Le retour de Donald Trump aux affaires et la mise en place des mesures de protectionnisme commercial, conjugué aux positions russes plus agressives dans le conflit ukrainien ont eu pour conséquences d’une part, de perturber les équilibres sur les marchés financiers et, d’autre part, de faire prendre conscience aux gouvernements européens de leur fragilité militaire et de l’enjeu des budgets consacrés à la Défense. Ce contexte international troublé introduit forcément plus de volatilité et de tensions du côté des taux obligataires et de l’inflation. Si les dernières prévisions de croissance économique ont été légèrement réajustées à la baisse, elles n’envisagent toutefois pas d’impact majeur inflationniste ni récessif. Du côté des marchés immobiliers, les risques d’un relèvement des taux d’intérêt et d’un comportement plus attentiste des ménages ne sont pas à exclure, alors même qu’une certaine reprise commençait à se dessiner. Pour l’heure, les signaux positifs se multiplient (mises en chantier, transactions dans le neuf, demandes de prêts, mesures incitatives pour le logement, maintien de l’activité dans les TP…) entrainant dans leur sillage un redressement graduel de l’activité des matériaux.
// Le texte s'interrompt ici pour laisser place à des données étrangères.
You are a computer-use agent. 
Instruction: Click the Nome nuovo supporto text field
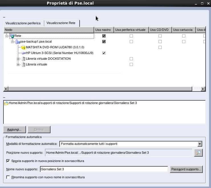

Mais l’année 2025 s’ouvre sur de nouvelles incertitudes et menaces à surveiller de près...
Chiffres clés
Une évolution positives des matériaux ces trois derniers mois : + 3,9% (granulats), + 0,2% (BPE) comparé au trimestre précédent.
Un mois de janvier plutôt correct
Les premières estimations disponibles pour janvier tendent à confirmer le mouvement de redressement dans les matériaux. Côté granulats, les volumes ont certes cédé -1,3% par rapport à décembre mais s’inscrivent en progression de +4,9% par rapport au mois de janvier 2024 qui était, pour mémoire, plutôt mal orienté (données CVS-CJO). Sur les trois derniers mois, allant de novembre à janvier, l’activité affiche une hausse de +3,9% en comparaison des trois mois précédents mais aussi de la même période d’il y a un an. En cumul sur les douze derniers mois à fin janvier, le recul des volumes revient à -3%, contre -4,1% sur l’ensemble de l’année 2024. S’agissant du BPE, les livraisons ont également baissé en janvier, de -3,9% par rapport à février et de -2,5% sur un an (données CVSCJO). Mais les rythmes de repli se modèrent : au cours des trois derniers mois, l’activité du BPE repasse très modestement en positif comparé au trimestre précédent (+0,2%) tandis qu’elle ne recule «plus» que de -5,2% sur un an. Sur douze mois glissants, à fin janvier, la production se contracte encore de -10,4%, contre -11,6% sur l’année 2024.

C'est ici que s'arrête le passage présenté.